Though classified as a comedy in the First Folio, The Merchant of Venice isn’t very funny. Yes, the delineation of a Shakespeare play as a comedy has more to do with a happy resolution—usually exemplified by a marriage—than with incitement to giggling, but even here the play doesn’t satisfy. Shylock meets a dismal fate, and Portia and Bassanio have their nuptial day, but does anyone care?
Shakespeare’s publishers didn’t. On the title page of the first edition, they billed the play as showing “the extreme cruelty of Shylock the Jew towards the said Merchant, in cutting a just pound of his flesh”—”The obtaining of Portia by the choice of three chests” appears as an afterthought. One of Shakespeare’s earliest critics, Nicholas Rowe, wrote, “tho we have sent that Play Receiv’d and Acted as a Comedy . . . yet I cannot but think it was designed Tragically by the Author. [It] cannot agree with the Stile or Characters of Comedy.”

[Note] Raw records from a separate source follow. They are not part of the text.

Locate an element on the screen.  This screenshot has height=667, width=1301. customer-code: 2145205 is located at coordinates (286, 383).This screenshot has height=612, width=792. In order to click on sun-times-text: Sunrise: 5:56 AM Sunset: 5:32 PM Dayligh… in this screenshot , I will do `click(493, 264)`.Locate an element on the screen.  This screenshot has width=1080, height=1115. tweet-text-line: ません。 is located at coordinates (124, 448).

Comedy, though, is director Edward Hall’s forte. Propeller, Hall’s all-male U.K. Shakespeare company, has brought several comedies (and one romance) to BAM, most recently a delicious double bill of Twelfth Night and The Taming of the Shrew. So the question of how the corps would handle this darker material shrouded The Merchant of Venice‘s opening night. The great advantage of Hall’s comedies has been their playfulness and improvisatory quality: Want to be a girl? Put on a skirt! Need a tune played? Grab a lute! Here, the ensemble is as excellent as ever, but their liveliness has calcified into something more laborious.
Hall’s Merchant plays out amid a squalid prison. The inmates flash homemade shivs and adopt the slighter men (and one burly one) as consorts. The jailhouse setting highlights the play’s violence and helps explain the cross-dressed men, but the conceit doesn’t sustain all the play’s elements. In the closed system of the prison, it makes even less sense for Bassanio to abandon Antonio and woo Portia—or for that wooing to necessitate a hefty loan.

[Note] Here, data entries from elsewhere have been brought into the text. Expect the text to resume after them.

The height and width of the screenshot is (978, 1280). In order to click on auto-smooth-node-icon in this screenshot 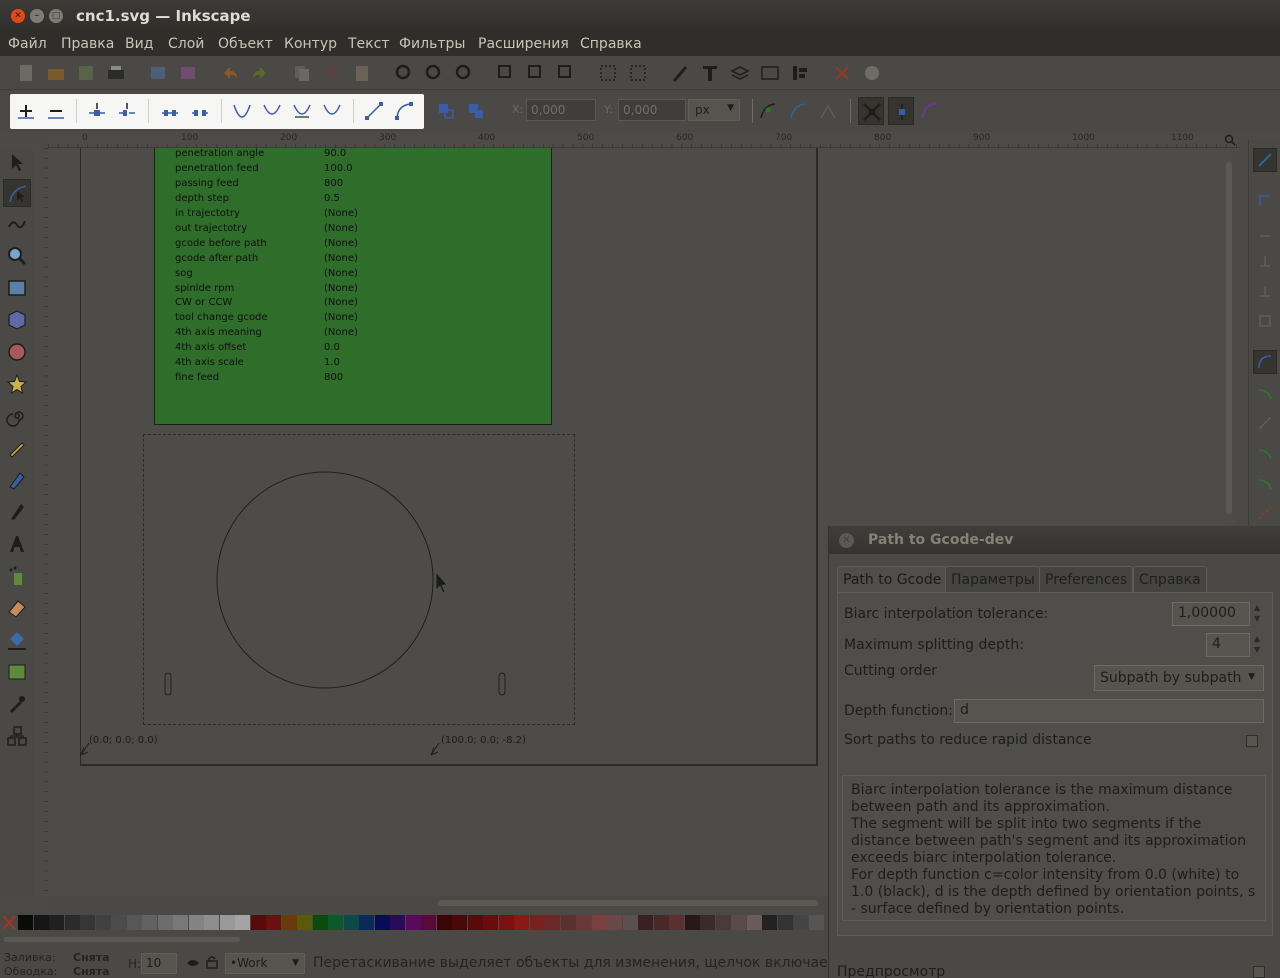, I will do `click(332, 111)`.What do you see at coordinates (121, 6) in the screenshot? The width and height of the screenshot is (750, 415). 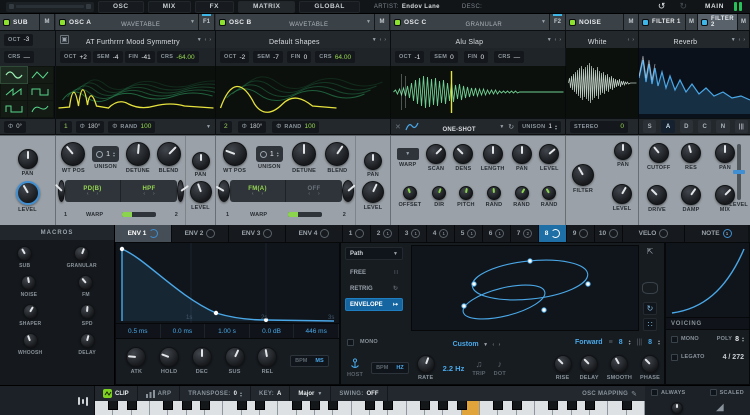 I see `tab-osc: OSC` at bounding box center [121, 6].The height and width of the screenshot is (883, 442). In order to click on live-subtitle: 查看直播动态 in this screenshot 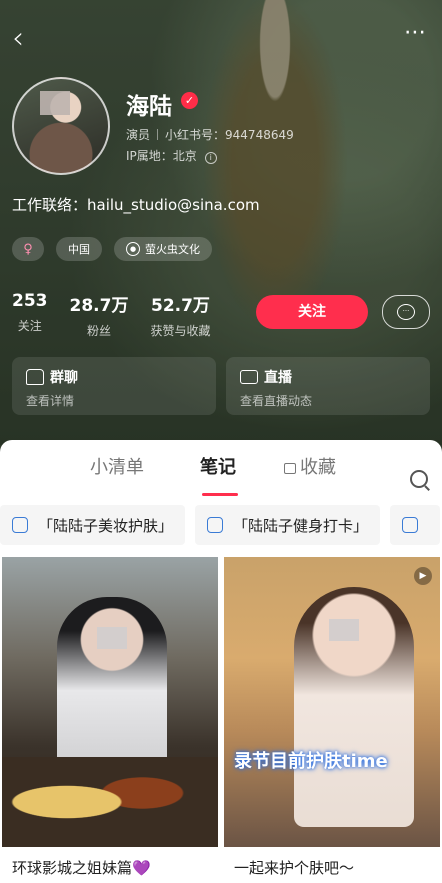, I will do `click(276, 401)`.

Hall also simplifies many of the play’s more complicated aspects: Here, the relationship between Antonio and Bassanio, often a puzzler, is clearly homosexual. And the dilemma as to whether Shakespeare means us to sympathize with Shylock or vilify him? Well, the moneylender delivers the “Hath not a Jew eyes” speech while removing one from the socket of a fellow prisoner. Hall is a spirited and inventive director, but this play, and that famed pound of flesh, weighs heavily on him.
Ethan Coen’s Offices, another comedy, isn’t funny either. Yet this owes not to a publishing misclassification, but instead to Coen himself. His jokes are few—and bad. Coen recently published a collection of poetry called The Drunken Driver Has the Right of Way, in which the title piece observed the benefits of bad behavior: “The Kubla Khan can butt in line;/The biggest brute can take what’s mine;/When heavyweights break wind, that’s fine.” Coen applies a similar thesis to these three one-acts, which have settings only slightly more salubrious than a prison: Two take place in corporate offices, one in the Office of Homeland Security.
In a series of short, assaultive scenes about unpleasant workplaces, the Atlantic Theater’s 11-member cast antagonize, embarrass, and insult one another. If these scenes are colorless, the verbal abuse is not: Coen’s curses range from “stooge fucker” to “nameless tormentor” to “bitch baby” to “shit-squeezer.” What the plays lack in humor and cleverness they make up for in ineffectual fury. Perhaps Coen should take a coffee break. Make it decaf.